=== TEXTO FORNECIDO ===

A Dengue e os dois Brasis





Na Baixa Idade Média (século XIV a meados do século XVI), a população européia foi tomada por uma epidemia que varreu a Europa e atingiu fatalmente um terço da população: a peste negra.

Entre os anos de 1348 e 1350 o número de vitimas fatais da doença foi de 25 a 35% da população européia, bem como a relação entre os que adquiriam a doença e os que faleciam (taxa de letalidade) era de 70%.(Franco Jr., Hilário. O Feudalismo. São Paulo: Brasiliense, 1996. p.81). 

A doença foi conseqüência das péssimas condições em que o homem medieval vivia, ou seja, uma habitação que não possuía iluminação interna, somente uma janela, sem divisões internas, onde fogueiras eram acesas no meio da residência para fugir do frio. 

Não havia diferença de assepsia entre as residências dos camponeses feitas de adobe e madeira e as dos senhores feudais feitas de pedras, os castelos. Ambos tinham pouca luminosidade, careciam de ventilação, possuíam um buraco no centro para sair a fumaça das fogueiras, sendo que pela mesma cavidade entrava a chuva, lameando o chão de terra batida ou forrada com palha, que com a chuva apodrecia. 

Imaginem ainda a convivência com animais no mesmo recinto; o banho era tomado no máximo três vezes por ano; a água usada em casa era jogada na rua, estas não possuíam esgotos; os rios eram poluídos pelos restos de animais e de comida, quando não infectados por fossas; roupas eram trocadas ou lavadas no máximo três vezes por ano; ratos, percevejos, pulgas, piolhos, faziam parte do dia-a-dia do homem medieval. 

Se a peste negra (bubônica e pneumônica) varreu a Europa no século XIV, cinco séculos depois, precisamente em 03 de dezembro de 1849 um navio negreiro com escala em Salvador trazia um visitante inóspito. Devido ao Bill Aberdeen(1845), lei que os ingleses impuseram as nações escravistas, bombardeando os navios negreiros, libertando os escravos e aprisionando a tripulação, ocorreu o aumento do tráfico negreiro, em conseqüência, as condições higiênicas pioraram devido ao aumento do número escravos trazidos nas embarcações.

=== MATERIAL RECOLHIDO ===

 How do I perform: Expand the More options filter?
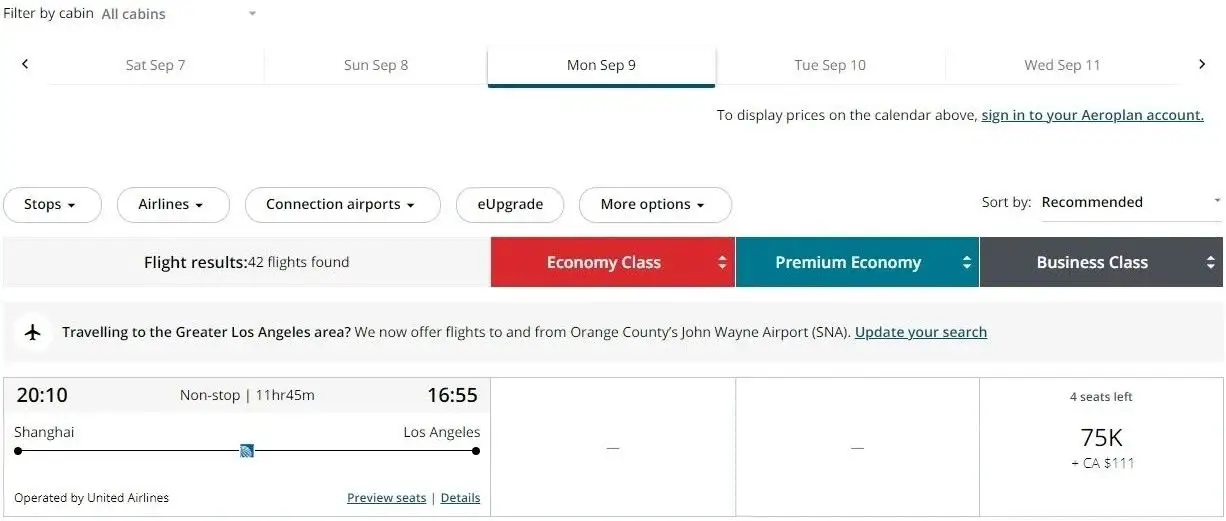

===

== PROPOSTA DO EXERCÍCIO ==
1. Responda, com base no texto sobre a dengue e os dois Brasis:
(a) Entre que anos a peste negra matou de 25 a 35% da população europeia?
(b) No máximo, quantas vezes por ano o homem medieval tomava banho?
(c) Em que data chegou o navio negreiro com escala em Salvador?
2. Reescreva tudo o que vai de "Na Baixa Idade" até "Brasiliense, 1996. p.81)." no texto sobre a dengue e os dois Brasis, substituindo "epidemia" por "pandemia".
3. Dê continuidade ao texto sobre a dengue e os dois Brasis a partir do ponto em que ele termina.

== RESPOSTAS ==
1.
(a) Entre 1348 e 1350.
(b) No máximo três vezes por ano.
(c) Em 03 de dezembro de 1849.

2.
Na Baixa Idade Média (século XIV a meados do século XVI), a população européia foi tomada por uma pandemia que varreu a Europa e atingiu fatalmente um terço da população: a peste negra.

Entre os anos de 1348 e 1350 o número de vitimas fatais da doença foi de 25 a 35% da população européia, bem como a relação entre os que adquiriam a doença e os que faleciam (taxa de letalidade) era de 70%.(Franco Jr., Hilário. O Feudalismo. São Paulo: Brasiliense, 1996. p.81).

3.
A passagem do navio negreiro Navarre deixou em solo brasileiro o Stegomya Fasciata, e, uma epidemia tomou a Bahia, atingindo também o Rio de Janeiro, atingindo 40% da população e matando 4.000 pessoas. Se você pensa que não conhece o Stegomya Fasciata, não se engane, ele é o mesmo que hoje atemoriza, novamente, a população carioca e brasileira: o aedes aegypti.(Revista Veja, ed. 1741, 06 de março de 2002, ano 35, nº 09, pp. 48). 

Se na Idade Média as condições higiênicas acima descritas facilitaram e ampliaram o poder da peste negra, no Rio de Janeiro, entre o final do século XIX e início do século XX, as condições da cidade, também, auxiliaram ao acontecimento de várias doenças. As condições higiênicas do Rio de Janeiro no início do século XX pioraram devido ao início das reformas urbanas, comandadas pelo prefeito e engenheiro Pereira Passos, o Presidente da República era Rodrigues Alves(1902-1906) que incentivado pelo capital estrangeiro fez do Rio de Janeiro um canteiro de obras, algo parecido com o que César Maia fez há alguns anos e que foi continuado por Garotinho.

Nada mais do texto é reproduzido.